Children are primarily being prescribed the latest generation of antipsychotics - known as atypical antipsychotics, including risperidone, olanzapine, clozapine, ziprasidone and quetiapine. These drugs have been used as treatments for bipolar disorder, conduct disorder, ADHD, depression, Tourette's syndrome and other conditions. Based on studies linking atypicals with an increased risk of hyperglycemia and diabetes, the Food and Drug Administration (FDA) requires warning labels on all these medications.
According to the National Sleep Foundation's 2006 Sleep in America poll, only 20 percent of adolescents get the recommended nine hours of sleep on school nights, and 45 percent sleep less than eight hours on school nights. Also of great concern is sleep quality -- one in 10 teens polled said they rarely or never get a good night's sleep.
A 2003 study published in Pediatrics found that 75 percent of practitioners surveyed reported recommending a non-prescription sleeping aid and 50 percent had actually prescribed one for their pediatric patients during a six month period. In addition, the study found that the likelihood of prescribing sleep medications was two-to-four times greater for those physicians who treated children with ADHD.
Although drug therapy may be beneficial for short-term improvement and long term use may be needed in some cases, the American Academy of Family Physicians cautions that long-term use of many psychotropic or sedative-hypnotic drugs may cause adverse reactions and may actually impair return to normal sleep. A combination of medication and behavioral interventions is often more effective than either approach alone for those with chronic insomnia.

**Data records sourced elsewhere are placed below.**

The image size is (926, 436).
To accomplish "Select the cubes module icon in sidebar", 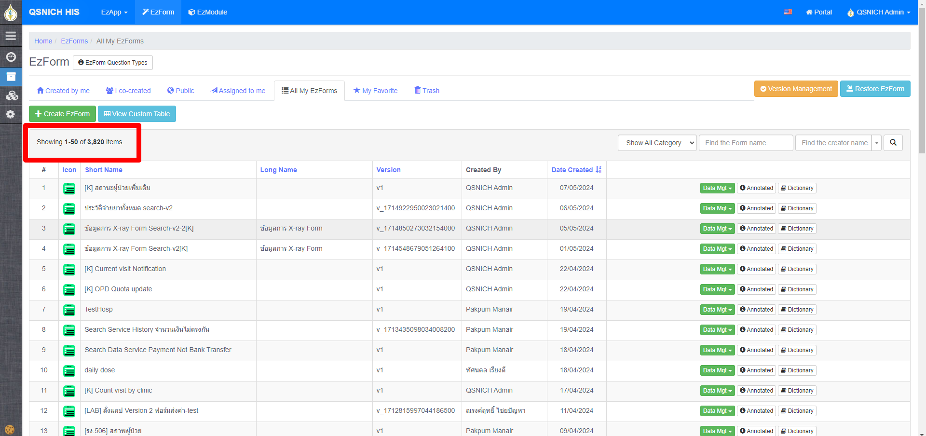I will click(11, 95).
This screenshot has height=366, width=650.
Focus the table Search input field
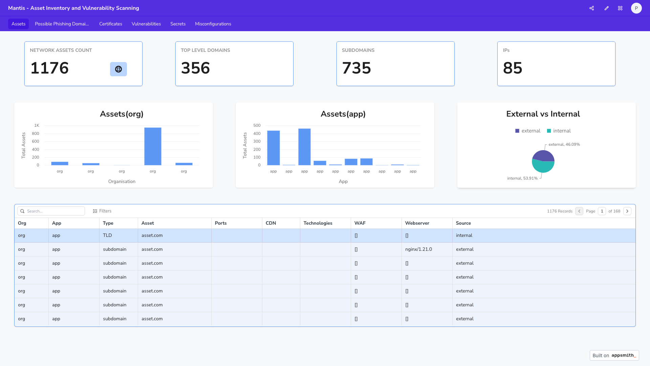[54, 211]
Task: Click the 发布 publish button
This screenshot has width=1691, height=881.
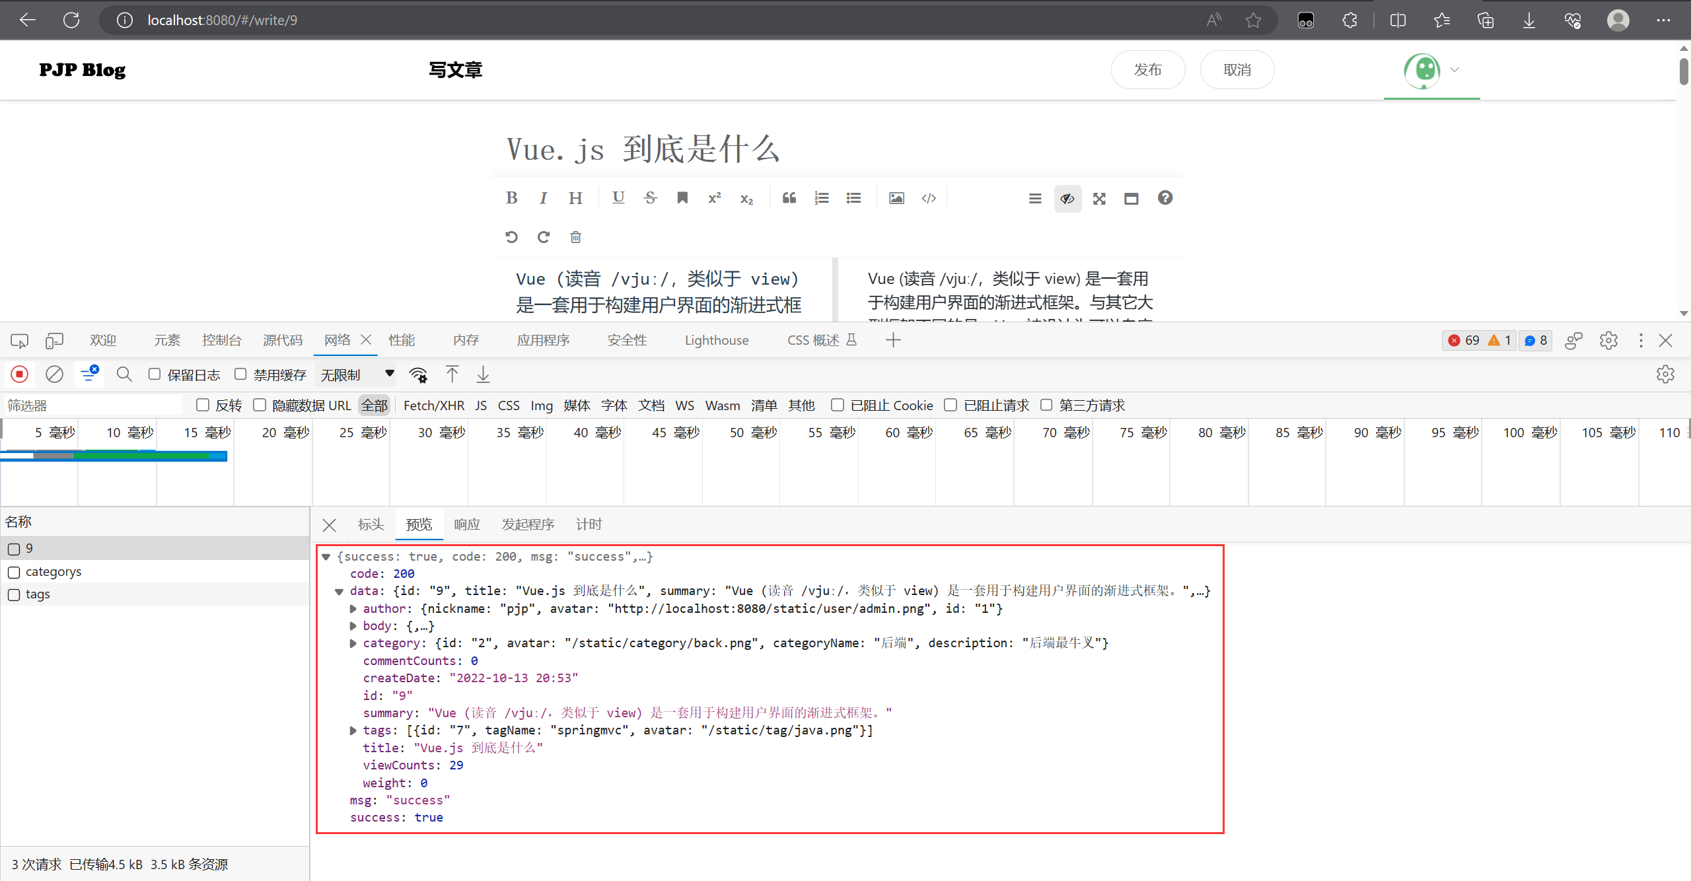Action: click(x=1148, y=69)
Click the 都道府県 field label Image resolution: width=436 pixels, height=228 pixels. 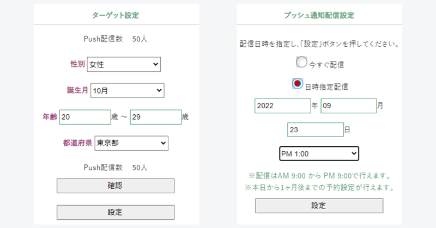(77, 143)
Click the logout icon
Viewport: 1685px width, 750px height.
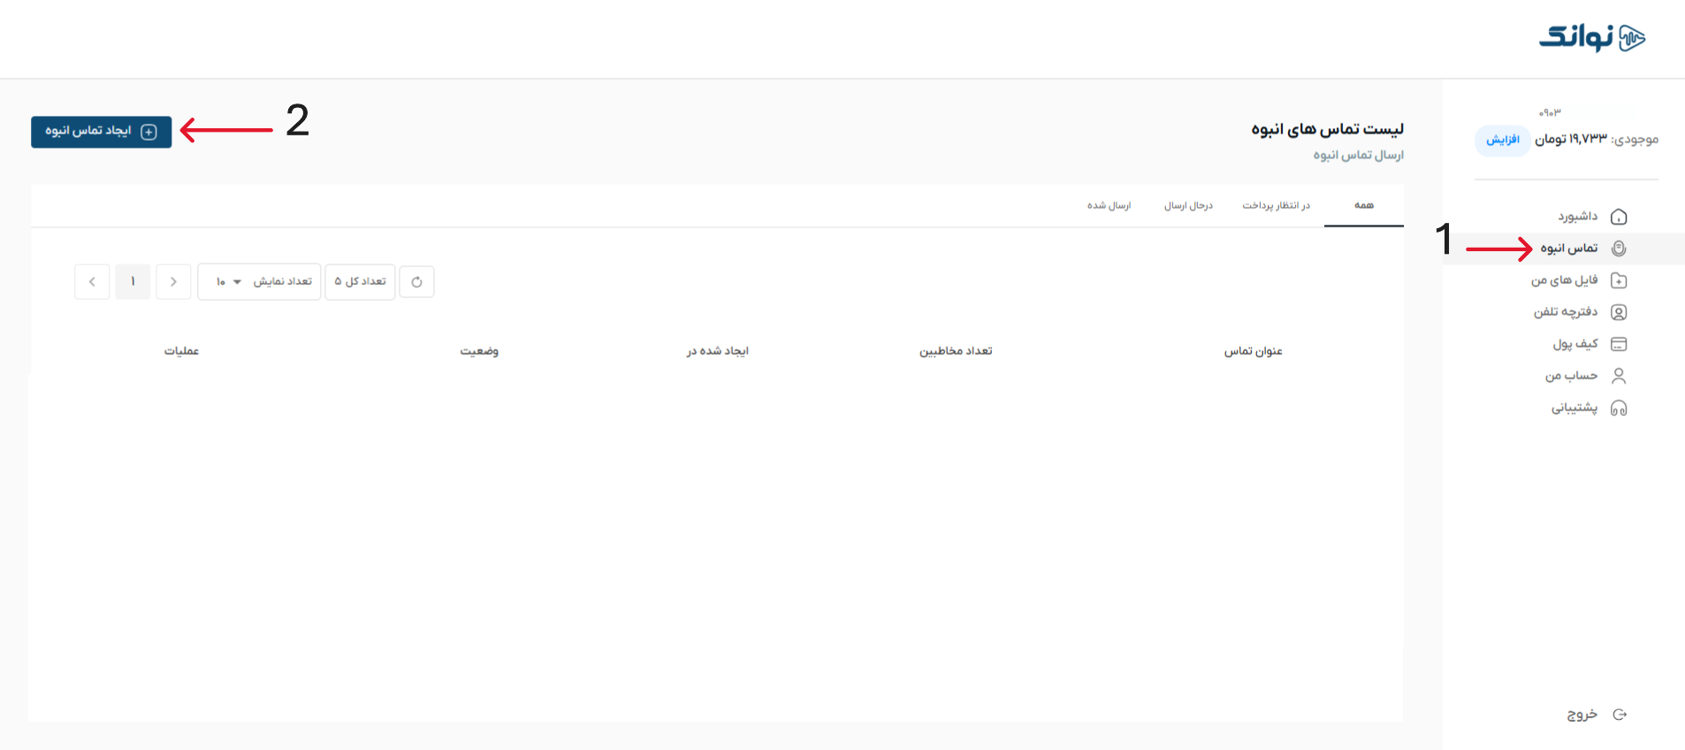[x=1620, y=715]
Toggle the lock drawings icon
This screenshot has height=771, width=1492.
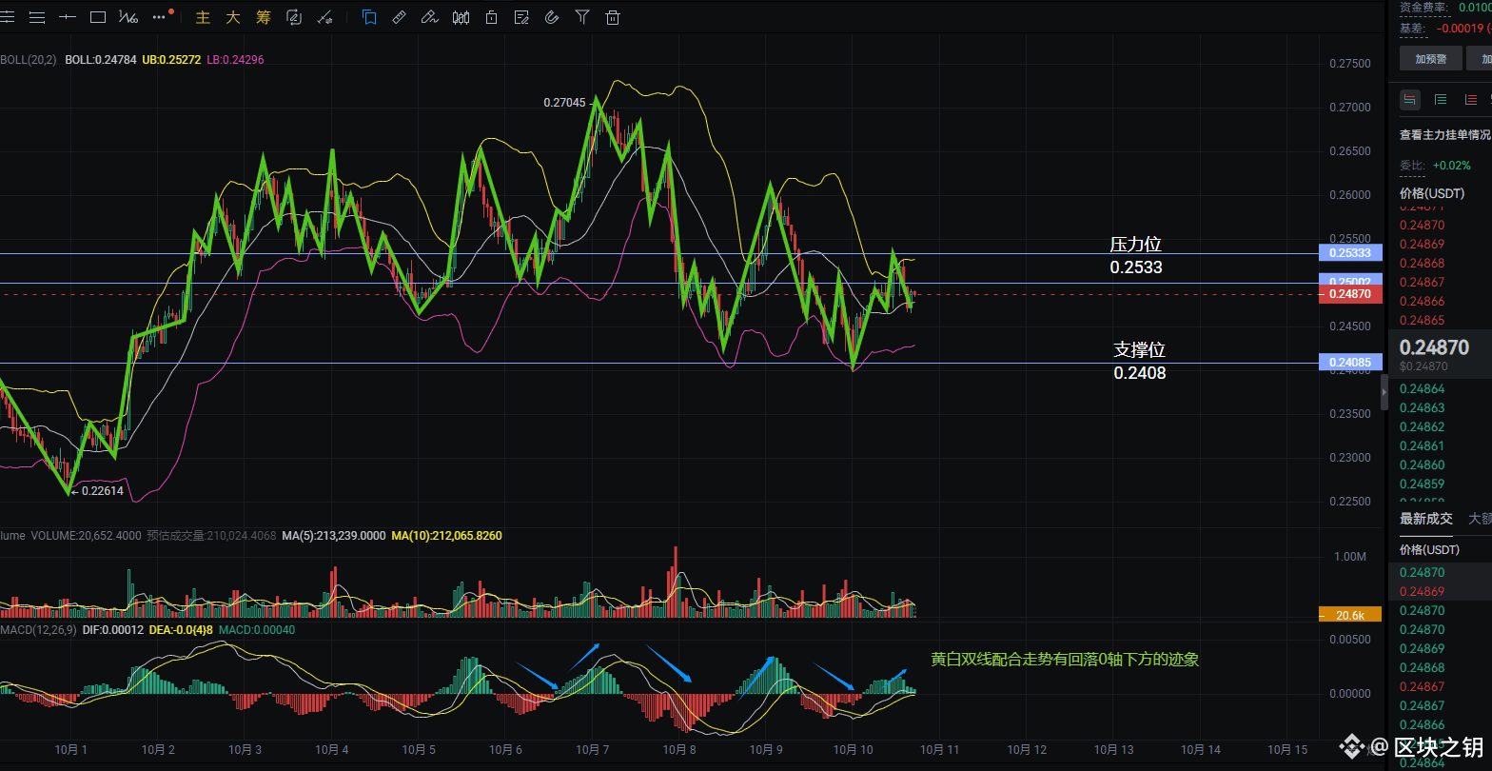click(x=491, y=17)
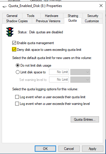Select the Previous Versions tab
This screenshot has width=106, height=154.
48,21
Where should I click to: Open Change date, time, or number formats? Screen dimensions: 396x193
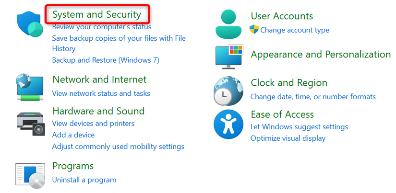(313, 97)
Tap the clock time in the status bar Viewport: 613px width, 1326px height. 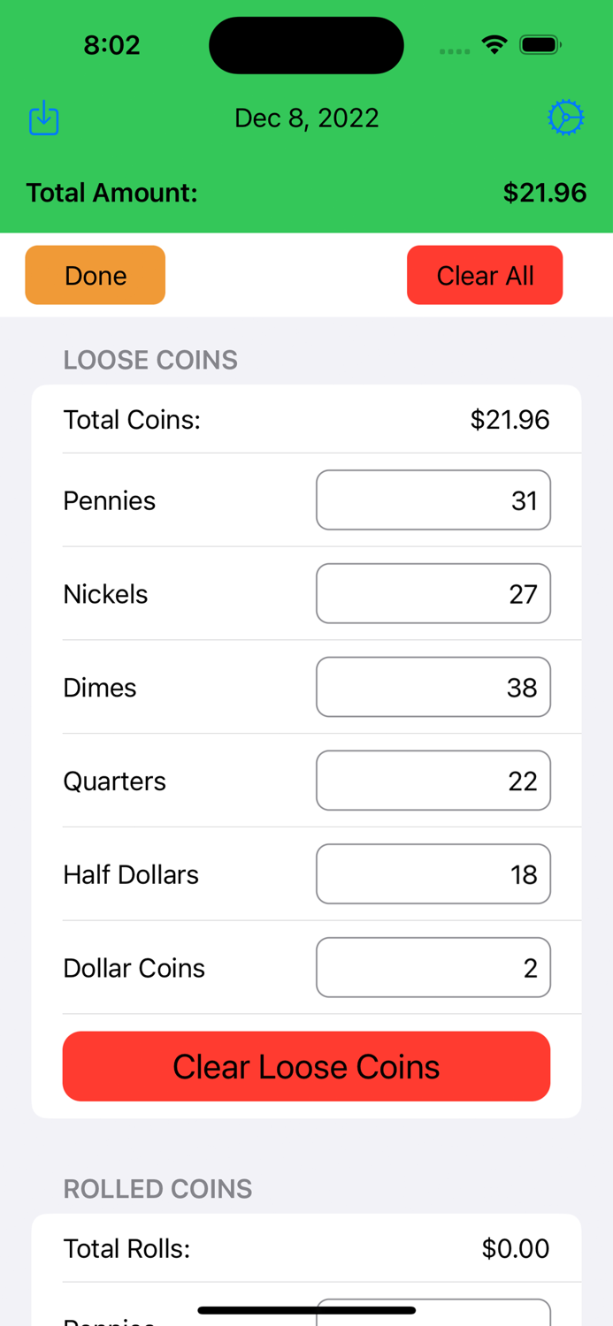tap(111, 45)
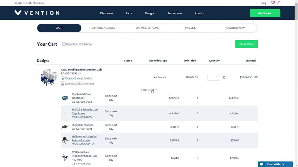This screenshot has height=167, width=298.
Task: Go to the Shipping Address step
Action: click(103, 28)
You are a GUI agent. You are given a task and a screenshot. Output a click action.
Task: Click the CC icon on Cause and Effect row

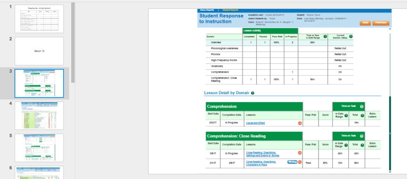300,123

The National Institute of Health (NIH) reports that ADHD affects nearly 2 million children in the United States. The most common behavioral disorder in children, ADHD is generally diagnosed during the early school years. However, approximately 75 percent of children with the condition continue to show symptoms during adolescence. Additionally, 80 percent of children who need medication for ADHD continue taking it in their teen years. ADHD is typically treated with stimulants, although some children also respond well to antidepressants.
New research out of the University of California, Berkeley found that adolescent girls with ADHD are less prone to hyperactivity than boys, but are more likely to exhibit other emotional and behavioral issues, including depression and eating disorders. Additional findings show that girls have historically been under-diagnosed with ADHD because they don't display the impulsive and disruptive behavior often seen in boys with the condition.